Quote the lines from the line with "Select the Email" to the line with "Action: tap(113, 93)", both included, reproducing each one without any change.
★ ★ ★ ★
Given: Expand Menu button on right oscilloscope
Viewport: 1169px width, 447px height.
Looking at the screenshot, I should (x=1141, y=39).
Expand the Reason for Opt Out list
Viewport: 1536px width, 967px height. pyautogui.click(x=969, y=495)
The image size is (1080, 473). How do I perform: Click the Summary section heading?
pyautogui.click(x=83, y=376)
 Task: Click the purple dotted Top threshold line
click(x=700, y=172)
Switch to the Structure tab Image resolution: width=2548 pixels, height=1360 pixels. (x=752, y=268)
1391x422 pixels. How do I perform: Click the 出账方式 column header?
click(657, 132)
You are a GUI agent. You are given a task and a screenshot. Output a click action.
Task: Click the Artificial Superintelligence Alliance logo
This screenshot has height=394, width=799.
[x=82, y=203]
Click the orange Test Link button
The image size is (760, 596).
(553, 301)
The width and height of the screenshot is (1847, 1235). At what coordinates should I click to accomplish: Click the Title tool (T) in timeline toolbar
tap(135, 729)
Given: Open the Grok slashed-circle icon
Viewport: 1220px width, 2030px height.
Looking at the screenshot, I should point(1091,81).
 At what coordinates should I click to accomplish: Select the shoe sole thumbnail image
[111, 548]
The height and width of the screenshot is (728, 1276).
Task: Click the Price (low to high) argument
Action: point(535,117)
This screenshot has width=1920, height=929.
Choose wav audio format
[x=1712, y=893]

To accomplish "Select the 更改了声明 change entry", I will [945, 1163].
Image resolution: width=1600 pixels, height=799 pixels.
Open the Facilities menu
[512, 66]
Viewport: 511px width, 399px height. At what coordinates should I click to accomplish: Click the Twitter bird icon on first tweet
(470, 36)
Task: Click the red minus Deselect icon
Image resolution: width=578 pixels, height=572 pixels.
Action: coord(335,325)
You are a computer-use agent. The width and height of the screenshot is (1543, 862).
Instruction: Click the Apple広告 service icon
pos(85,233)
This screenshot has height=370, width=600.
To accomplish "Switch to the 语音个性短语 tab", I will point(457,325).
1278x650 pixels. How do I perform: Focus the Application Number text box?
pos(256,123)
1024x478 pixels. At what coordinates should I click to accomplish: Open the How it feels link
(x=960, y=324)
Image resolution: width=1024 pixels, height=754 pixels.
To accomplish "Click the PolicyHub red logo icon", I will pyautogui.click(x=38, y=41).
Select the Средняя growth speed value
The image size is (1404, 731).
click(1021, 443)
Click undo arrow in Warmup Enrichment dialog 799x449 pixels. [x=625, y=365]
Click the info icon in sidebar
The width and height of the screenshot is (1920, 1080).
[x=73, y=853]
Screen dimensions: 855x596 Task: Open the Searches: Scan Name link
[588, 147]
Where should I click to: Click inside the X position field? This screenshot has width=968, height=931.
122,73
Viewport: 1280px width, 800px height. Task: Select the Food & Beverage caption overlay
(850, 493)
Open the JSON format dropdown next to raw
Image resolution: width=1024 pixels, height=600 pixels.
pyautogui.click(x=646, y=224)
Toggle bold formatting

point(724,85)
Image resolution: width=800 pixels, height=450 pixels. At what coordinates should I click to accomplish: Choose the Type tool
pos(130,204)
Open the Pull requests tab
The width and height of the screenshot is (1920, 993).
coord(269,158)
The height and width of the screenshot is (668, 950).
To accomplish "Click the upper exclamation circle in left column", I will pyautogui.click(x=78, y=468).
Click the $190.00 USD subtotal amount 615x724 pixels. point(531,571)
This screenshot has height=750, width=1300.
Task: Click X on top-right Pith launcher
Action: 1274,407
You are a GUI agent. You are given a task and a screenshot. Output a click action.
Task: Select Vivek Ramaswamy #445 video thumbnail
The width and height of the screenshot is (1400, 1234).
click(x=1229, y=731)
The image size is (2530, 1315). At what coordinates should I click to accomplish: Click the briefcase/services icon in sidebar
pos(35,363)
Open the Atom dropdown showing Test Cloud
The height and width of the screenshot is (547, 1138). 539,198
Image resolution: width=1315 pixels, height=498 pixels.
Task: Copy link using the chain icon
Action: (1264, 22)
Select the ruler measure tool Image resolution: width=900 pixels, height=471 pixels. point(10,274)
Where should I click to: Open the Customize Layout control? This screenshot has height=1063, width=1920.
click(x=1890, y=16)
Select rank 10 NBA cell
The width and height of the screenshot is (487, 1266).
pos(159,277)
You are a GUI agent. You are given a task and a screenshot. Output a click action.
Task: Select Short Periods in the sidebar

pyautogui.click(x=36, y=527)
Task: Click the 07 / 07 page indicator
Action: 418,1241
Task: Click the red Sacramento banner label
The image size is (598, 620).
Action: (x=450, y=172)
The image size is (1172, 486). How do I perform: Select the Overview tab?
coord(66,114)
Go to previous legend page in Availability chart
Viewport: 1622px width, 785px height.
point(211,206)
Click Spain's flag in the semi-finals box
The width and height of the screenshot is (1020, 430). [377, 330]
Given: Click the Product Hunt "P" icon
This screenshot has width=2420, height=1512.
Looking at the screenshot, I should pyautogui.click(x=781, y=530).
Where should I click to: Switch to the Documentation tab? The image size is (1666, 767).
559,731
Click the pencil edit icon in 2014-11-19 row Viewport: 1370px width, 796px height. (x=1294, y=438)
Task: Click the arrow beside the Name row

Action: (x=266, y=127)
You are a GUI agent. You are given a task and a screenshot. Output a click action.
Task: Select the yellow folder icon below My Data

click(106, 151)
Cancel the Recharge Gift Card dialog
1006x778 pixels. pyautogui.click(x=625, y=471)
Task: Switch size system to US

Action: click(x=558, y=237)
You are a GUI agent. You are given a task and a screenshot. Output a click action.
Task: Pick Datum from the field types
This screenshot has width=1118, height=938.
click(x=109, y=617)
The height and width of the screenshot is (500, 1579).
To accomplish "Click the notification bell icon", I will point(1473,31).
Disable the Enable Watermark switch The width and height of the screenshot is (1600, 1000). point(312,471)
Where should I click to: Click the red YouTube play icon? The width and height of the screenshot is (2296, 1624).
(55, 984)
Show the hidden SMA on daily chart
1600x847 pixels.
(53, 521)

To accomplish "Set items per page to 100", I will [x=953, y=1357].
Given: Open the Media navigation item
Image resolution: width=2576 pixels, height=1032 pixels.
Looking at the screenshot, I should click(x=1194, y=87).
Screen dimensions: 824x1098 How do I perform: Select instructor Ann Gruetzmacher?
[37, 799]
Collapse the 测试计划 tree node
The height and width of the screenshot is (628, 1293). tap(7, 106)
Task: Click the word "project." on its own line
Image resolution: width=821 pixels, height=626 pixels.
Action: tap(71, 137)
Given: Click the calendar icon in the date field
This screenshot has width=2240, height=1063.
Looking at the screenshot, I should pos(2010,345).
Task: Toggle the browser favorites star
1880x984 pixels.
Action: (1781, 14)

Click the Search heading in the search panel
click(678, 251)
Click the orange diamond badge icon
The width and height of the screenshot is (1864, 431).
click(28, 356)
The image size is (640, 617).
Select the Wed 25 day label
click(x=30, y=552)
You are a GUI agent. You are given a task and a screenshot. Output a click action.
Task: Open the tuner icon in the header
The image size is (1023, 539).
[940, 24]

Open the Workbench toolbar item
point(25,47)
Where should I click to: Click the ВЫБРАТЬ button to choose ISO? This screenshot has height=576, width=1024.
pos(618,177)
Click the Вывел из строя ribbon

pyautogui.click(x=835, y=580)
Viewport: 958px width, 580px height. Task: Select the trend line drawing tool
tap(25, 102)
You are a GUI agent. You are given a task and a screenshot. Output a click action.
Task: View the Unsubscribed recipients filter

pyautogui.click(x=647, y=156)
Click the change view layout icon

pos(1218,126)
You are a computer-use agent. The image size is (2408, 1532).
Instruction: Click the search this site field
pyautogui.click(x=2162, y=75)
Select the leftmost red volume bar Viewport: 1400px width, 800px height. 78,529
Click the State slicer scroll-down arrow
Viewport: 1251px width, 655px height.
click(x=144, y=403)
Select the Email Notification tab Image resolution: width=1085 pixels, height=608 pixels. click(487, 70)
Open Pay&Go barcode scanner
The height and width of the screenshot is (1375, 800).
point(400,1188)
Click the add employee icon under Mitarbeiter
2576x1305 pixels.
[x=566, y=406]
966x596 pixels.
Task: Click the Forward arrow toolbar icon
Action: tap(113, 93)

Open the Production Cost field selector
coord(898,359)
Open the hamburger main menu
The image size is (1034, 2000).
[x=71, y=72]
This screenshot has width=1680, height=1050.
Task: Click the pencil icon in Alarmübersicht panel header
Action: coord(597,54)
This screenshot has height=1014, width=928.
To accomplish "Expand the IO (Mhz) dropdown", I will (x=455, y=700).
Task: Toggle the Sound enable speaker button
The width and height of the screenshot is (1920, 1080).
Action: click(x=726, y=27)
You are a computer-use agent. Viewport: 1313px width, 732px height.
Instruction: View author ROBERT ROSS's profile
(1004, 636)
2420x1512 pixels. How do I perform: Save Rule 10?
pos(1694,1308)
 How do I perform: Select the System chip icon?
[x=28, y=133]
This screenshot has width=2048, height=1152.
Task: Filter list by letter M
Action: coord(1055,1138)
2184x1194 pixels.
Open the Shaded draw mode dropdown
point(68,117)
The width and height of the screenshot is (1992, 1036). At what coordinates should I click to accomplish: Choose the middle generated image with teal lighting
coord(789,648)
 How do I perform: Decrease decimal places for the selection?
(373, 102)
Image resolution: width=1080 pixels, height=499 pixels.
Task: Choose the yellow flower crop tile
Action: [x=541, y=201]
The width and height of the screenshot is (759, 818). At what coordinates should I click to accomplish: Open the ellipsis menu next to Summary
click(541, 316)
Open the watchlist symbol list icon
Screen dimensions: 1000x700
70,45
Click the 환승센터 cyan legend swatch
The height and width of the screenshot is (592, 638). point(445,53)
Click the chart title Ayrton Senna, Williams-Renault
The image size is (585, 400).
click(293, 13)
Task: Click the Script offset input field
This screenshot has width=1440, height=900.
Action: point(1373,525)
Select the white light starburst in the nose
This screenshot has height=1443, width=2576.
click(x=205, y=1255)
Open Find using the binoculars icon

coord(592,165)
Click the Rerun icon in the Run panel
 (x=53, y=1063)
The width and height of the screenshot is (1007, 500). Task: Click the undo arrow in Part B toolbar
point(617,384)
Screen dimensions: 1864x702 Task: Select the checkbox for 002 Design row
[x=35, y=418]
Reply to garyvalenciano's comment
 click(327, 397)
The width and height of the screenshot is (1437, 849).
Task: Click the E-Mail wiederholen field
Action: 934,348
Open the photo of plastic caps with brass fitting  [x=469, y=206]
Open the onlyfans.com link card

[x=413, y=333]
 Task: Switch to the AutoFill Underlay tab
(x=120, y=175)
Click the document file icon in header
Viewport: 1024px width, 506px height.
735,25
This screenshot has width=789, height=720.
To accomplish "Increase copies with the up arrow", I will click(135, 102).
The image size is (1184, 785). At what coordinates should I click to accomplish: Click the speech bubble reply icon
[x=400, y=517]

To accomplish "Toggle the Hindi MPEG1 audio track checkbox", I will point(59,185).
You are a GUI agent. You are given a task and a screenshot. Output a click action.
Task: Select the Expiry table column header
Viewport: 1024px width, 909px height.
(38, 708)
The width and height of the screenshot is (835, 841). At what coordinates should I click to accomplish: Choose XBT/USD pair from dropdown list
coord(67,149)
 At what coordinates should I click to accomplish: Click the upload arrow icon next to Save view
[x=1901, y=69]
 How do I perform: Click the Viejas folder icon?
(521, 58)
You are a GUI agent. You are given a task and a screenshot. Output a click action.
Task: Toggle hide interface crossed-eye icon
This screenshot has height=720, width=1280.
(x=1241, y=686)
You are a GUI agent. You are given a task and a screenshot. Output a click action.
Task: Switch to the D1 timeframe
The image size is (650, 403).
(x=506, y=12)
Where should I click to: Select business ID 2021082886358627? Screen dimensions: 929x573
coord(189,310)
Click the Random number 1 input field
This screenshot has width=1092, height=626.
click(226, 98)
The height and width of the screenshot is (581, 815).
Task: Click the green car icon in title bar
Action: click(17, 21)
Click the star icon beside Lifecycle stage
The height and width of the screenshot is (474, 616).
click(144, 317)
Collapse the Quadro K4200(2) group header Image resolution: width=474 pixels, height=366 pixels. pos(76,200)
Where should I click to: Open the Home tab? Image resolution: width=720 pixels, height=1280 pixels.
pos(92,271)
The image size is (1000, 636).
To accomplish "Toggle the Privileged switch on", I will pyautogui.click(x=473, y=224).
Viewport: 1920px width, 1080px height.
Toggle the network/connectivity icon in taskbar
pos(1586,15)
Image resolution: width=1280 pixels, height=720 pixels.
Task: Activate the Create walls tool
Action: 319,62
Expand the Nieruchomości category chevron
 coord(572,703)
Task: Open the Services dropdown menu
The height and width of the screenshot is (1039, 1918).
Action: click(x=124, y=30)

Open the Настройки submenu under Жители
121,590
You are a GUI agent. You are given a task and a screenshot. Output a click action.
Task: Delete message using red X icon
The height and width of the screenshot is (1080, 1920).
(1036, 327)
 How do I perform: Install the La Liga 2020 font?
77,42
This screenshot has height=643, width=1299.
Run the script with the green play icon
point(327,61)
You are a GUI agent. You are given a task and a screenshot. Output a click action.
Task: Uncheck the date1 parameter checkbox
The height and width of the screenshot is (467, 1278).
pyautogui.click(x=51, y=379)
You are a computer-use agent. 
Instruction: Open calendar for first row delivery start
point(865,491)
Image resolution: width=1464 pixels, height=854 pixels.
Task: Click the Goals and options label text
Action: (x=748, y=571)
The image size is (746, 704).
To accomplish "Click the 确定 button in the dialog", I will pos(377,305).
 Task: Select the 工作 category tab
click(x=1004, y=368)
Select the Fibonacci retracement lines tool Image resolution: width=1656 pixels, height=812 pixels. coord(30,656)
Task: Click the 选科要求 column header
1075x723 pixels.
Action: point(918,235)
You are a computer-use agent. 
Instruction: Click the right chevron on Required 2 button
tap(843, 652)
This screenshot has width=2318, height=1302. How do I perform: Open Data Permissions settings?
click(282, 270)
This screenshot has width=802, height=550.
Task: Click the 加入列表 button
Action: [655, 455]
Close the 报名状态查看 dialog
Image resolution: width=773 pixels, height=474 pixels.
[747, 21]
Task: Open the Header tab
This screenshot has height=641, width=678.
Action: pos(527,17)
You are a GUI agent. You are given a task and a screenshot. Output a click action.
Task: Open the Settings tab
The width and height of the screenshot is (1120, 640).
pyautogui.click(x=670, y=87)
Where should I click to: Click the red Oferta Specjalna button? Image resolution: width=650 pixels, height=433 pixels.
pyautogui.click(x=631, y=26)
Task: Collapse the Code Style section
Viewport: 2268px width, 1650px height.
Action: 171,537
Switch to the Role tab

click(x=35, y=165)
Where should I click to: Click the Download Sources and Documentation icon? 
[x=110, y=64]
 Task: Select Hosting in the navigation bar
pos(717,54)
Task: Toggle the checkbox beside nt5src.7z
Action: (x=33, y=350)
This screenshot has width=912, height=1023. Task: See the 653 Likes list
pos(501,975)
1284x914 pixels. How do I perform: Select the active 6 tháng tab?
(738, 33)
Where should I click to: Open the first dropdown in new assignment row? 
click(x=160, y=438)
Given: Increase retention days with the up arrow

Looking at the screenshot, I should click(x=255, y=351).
★ ★ ★ ★
**Finished task**
Select the Email Notification tab Image resolution: width=1085 pixels, height=608 pixels. click(487, 70)
Open Pay&Go barcode scanner
The height and width of the screenshot is (1375, 800).
point(400,1188)
Click the add employee icon under Mitarbeiter
2576x1305 pixels.
[x=566, y=406]
966x596 pixels.
Task: Click the Forward arrow toolbar icon
Action: tap(113, 93)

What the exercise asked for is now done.